Which lines in the records below contain the word "first"? Copy each of them.
——————————
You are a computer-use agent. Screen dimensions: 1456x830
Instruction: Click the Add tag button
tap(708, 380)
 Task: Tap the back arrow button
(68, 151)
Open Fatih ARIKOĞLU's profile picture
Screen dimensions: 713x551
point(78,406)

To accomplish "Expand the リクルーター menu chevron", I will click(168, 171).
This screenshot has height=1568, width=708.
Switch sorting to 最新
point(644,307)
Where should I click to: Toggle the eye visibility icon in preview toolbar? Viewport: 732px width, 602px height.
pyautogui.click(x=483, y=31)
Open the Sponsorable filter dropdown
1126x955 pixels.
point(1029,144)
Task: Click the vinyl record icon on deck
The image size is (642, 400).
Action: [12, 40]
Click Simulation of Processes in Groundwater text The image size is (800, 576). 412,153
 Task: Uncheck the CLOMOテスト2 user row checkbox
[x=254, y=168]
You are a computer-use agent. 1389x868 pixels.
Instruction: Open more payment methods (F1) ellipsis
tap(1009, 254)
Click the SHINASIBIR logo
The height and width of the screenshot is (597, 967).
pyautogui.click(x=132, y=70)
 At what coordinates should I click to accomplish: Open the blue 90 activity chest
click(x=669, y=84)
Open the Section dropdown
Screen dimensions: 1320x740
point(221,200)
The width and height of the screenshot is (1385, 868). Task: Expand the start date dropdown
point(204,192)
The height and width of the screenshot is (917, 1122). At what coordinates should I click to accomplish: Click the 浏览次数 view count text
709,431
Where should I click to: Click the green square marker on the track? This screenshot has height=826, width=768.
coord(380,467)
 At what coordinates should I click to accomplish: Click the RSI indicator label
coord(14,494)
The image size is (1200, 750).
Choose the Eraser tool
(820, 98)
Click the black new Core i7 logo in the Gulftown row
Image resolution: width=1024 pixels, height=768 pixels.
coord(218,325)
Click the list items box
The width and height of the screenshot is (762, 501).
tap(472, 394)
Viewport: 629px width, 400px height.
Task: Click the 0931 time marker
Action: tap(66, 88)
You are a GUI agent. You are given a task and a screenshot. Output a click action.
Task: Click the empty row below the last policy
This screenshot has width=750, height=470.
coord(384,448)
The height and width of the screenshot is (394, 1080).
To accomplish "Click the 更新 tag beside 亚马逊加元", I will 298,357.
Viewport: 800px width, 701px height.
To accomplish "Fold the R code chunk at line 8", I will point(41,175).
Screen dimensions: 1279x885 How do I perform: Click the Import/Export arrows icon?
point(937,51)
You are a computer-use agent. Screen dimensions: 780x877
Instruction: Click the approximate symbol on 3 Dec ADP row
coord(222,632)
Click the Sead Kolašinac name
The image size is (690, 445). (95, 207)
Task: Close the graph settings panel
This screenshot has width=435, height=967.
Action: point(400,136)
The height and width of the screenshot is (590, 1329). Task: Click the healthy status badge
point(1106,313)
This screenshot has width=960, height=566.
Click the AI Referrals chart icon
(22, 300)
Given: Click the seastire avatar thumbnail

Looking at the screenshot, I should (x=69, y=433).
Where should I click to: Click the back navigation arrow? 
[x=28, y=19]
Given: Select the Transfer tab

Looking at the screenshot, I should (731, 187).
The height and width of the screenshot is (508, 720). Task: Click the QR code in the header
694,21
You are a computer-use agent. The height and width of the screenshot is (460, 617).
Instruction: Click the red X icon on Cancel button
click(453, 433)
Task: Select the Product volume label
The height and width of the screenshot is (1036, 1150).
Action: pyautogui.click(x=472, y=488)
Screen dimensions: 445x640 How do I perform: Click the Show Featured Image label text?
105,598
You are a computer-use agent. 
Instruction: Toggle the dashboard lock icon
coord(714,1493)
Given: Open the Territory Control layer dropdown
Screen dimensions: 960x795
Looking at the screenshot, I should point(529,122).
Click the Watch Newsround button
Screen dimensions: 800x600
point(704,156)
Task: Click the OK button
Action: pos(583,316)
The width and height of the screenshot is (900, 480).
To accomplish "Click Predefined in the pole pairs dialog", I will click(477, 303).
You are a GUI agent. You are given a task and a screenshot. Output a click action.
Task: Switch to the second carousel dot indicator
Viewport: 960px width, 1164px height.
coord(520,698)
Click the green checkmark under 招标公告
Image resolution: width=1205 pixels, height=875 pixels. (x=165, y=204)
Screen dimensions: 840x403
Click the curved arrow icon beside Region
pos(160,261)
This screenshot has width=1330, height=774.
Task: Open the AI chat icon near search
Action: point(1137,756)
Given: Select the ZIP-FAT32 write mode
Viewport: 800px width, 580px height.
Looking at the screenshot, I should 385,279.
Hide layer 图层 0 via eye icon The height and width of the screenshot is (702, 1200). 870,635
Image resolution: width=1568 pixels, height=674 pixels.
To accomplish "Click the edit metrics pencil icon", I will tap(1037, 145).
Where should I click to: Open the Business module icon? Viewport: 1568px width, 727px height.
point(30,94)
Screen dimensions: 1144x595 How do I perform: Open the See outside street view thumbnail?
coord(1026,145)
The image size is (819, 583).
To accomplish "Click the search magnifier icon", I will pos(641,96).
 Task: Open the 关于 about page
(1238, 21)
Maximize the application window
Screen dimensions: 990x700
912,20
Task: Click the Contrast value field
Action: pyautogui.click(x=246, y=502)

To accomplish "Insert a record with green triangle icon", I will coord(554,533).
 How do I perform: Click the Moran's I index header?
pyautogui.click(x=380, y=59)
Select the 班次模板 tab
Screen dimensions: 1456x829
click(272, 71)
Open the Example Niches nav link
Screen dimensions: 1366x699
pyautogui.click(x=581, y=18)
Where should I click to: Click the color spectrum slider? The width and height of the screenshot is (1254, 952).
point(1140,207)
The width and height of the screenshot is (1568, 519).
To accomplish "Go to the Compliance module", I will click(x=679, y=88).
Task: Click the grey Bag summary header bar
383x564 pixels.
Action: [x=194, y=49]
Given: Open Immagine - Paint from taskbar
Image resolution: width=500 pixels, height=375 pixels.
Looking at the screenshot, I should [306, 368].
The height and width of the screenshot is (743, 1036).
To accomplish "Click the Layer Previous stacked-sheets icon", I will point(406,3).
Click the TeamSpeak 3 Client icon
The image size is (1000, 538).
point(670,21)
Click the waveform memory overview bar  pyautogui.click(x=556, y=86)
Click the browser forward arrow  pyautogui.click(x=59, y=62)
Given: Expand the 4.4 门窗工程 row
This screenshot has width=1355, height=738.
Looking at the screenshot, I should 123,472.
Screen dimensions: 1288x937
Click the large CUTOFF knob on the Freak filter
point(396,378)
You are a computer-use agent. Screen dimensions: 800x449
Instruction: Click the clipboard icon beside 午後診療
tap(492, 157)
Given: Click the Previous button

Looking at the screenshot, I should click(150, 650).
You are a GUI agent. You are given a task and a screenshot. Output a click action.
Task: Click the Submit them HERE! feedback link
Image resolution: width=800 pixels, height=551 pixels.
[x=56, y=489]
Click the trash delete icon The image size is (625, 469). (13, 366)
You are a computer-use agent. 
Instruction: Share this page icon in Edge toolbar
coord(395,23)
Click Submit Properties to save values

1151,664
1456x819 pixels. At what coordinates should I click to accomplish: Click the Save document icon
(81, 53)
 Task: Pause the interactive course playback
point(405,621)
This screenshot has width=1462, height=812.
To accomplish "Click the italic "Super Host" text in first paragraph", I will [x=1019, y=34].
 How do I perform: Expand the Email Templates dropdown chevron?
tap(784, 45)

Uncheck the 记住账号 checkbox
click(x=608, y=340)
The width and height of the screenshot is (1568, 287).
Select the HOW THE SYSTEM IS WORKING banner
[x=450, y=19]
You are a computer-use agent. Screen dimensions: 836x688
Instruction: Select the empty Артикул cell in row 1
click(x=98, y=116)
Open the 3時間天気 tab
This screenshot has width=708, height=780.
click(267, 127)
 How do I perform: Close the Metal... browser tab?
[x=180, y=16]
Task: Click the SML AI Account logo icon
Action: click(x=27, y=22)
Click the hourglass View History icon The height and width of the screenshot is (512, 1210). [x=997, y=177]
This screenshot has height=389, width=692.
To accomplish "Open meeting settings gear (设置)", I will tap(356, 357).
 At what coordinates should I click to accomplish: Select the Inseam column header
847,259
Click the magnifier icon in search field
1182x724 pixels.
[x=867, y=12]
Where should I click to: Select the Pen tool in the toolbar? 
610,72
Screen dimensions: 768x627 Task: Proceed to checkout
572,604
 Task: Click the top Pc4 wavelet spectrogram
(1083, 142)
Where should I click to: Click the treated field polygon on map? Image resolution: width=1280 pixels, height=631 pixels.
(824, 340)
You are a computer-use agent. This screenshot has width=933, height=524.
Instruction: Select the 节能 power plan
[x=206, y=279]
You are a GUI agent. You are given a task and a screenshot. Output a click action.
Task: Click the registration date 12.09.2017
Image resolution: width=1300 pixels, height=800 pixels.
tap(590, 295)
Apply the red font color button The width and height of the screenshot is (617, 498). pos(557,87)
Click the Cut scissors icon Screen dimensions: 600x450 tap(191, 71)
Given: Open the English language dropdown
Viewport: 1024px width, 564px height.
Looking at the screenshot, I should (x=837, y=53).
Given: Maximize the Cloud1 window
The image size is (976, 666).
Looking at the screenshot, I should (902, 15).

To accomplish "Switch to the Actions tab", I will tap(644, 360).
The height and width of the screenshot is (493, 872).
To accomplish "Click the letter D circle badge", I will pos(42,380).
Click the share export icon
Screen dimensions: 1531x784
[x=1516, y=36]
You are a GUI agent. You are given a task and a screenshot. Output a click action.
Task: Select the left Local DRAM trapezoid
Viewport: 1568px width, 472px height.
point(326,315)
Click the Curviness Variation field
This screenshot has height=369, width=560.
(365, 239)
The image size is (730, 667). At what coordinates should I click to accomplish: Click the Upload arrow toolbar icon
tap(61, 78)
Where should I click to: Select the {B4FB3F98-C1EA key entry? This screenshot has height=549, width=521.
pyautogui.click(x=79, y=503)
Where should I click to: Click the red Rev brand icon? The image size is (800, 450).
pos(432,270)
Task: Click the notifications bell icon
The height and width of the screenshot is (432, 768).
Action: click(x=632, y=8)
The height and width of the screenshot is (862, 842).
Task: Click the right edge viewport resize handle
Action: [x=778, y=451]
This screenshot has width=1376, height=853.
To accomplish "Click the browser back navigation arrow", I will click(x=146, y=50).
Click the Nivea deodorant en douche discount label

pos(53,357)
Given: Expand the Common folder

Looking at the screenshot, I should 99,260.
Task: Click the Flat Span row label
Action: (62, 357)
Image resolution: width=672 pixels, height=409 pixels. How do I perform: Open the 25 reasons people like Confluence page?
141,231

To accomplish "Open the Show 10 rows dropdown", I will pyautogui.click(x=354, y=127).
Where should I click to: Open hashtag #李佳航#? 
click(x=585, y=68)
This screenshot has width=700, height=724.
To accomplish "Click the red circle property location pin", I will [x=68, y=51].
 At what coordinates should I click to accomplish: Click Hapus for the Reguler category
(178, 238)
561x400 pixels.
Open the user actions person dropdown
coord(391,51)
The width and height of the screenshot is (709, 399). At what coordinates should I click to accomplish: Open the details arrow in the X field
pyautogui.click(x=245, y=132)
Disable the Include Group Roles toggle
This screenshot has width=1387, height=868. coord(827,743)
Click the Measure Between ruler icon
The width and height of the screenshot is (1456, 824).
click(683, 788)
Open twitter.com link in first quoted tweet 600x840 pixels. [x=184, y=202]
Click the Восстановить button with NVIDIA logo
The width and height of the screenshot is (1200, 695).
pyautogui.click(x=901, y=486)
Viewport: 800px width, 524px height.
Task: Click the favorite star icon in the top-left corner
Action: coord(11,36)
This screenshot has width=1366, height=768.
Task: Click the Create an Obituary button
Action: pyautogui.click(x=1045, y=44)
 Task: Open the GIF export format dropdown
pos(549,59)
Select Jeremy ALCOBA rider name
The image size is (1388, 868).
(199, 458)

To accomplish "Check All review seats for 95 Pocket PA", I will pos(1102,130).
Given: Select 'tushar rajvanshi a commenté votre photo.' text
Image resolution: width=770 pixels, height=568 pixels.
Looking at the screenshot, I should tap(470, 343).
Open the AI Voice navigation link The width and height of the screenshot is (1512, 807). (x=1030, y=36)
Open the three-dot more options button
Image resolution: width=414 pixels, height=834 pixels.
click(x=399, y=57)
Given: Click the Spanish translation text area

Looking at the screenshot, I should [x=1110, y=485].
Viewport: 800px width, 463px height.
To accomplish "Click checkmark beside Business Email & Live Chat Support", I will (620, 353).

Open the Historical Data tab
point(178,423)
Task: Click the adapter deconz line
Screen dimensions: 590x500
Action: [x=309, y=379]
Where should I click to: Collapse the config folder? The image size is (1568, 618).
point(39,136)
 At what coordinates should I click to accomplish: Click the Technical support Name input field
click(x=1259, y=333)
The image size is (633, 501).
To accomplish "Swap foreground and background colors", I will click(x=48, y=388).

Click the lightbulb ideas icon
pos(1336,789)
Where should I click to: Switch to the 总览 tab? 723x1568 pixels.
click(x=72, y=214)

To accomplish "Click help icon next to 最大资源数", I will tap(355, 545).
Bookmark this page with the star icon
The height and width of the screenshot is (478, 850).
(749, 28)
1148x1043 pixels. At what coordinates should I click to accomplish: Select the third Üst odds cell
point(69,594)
——————————
--- Written answer ---
To accomplish "Click the italic "Super Host" text in first paragraph", I will [x=1019, y=34].
Open twitter.com link in first quoted tweet 600x840 pixels. [x=184, y=202]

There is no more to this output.